A disheveled cement wall in the courtyard of the Hollywood gallery Various Small Fires conceals a sculptural tableau. Mateo Tannatt has etched the word "Café" into the wall, and behind it a segment of construction scaffolding holds a dozen empty drinking glasses.
A life-size figure in white plaster crawls along the floor, like a drunken cross between a German Expressionist symbol of existential loneliness by Wilhelm Lehmbruck and a sentimental Pop memorial to American banality by George Segal. As an introduction to the group show "Grind," it strikes a resonant, appropriately off-key chord.
"Grind" is among the more discerning of the group exhibitions that proliferate in galleries during the summer. It brings together paintings, sculptures and mixed media works by 11 L.A., New York and Berlin artists to create what might be called a group portrait of current city life.

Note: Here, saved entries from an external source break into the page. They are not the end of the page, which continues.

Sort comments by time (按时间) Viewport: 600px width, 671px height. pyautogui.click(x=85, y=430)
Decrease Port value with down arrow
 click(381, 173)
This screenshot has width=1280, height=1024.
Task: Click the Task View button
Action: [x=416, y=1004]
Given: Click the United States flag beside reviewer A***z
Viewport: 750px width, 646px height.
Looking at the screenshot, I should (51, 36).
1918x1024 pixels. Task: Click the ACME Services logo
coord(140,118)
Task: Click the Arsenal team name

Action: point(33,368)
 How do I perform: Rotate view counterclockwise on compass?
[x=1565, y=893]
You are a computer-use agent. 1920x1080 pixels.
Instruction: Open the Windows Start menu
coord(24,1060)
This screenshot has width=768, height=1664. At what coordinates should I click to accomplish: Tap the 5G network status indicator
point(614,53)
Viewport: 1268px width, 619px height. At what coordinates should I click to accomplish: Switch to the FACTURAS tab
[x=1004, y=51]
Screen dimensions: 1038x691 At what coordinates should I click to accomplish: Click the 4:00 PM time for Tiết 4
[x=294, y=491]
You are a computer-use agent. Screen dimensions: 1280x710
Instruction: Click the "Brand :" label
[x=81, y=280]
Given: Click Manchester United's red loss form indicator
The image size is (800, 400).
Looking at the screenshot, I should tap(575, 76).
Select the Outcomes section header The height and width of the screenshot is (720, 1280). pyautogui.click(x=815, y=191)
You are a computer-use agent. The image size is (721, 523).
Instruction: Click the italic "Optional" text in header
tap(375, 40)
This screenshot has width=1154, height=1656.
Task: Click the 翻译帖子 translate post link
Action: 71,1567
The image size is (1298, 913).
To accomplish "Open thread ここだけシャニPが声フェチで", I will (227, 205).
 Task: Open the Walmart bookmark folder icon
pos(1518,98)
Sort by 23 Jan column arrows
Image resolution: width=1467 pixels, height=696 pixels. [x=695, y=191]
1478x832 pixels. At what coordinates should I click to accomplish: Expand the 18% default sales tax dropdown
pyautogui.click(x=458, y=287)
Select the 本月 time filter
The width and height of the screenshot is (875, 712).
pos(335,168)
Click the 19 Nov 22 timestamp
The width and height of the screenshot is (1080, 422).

Guest curator Joshua Nathanson, a painter of wistful Pop graffiti, is after what an exhibition statement describes as a discordant milieu of "cozy chaos" and "comfortable dysfunction." He achieves it.
B. Thom Stevenson shows a hand-knotted throw rug sporting a fashionably black-and-white rendition of a Picasso weeping woman, her tears inseparable from the experience of being walked on. Photographs of trash — a broken LED light bulb, a crushed aluminum can of grapefruit sparkling water (seltzer with pretensions) — is transformed by Asha Schechter into big, slick, vinyl decals suitable for throwaway wall décor at a tech start-up.
Natalie Labriola's grungy gym lockers and foam floor mats impregnated with seeds seem to let the rarefied air out of over-produced sculptures by Matthew Barney. Nathan Zeidman's grimy paintings of dirty store windows — a flower shop, a thrift store offering statues of the Virgin Mary — let you press your nose up against a smudged screen shielding emblems of loveliness and hope.
A blunt confrontation between blaring cartoon characters in a big, garish mural by Ellen Berkenblit oscillates between raucous play and the deadly law of the jungle. Fun and ferocity fuse.
Predecessors from the 1980s and '90s like Mike Kelley and Cady Noland are two obvious formal influences on these and other works in the show. But, unlike theirs, this art yields scant sense of rumination on failed promise — no hint of either grand aspirations or smashed dreams.
"Grind" instead casts a taciturn eye. It riffs on Grindr, the smartphone app for casual urban hookups — good, bad or indifferent. The city it sees is where art is made, and it is what it is. Deal with it.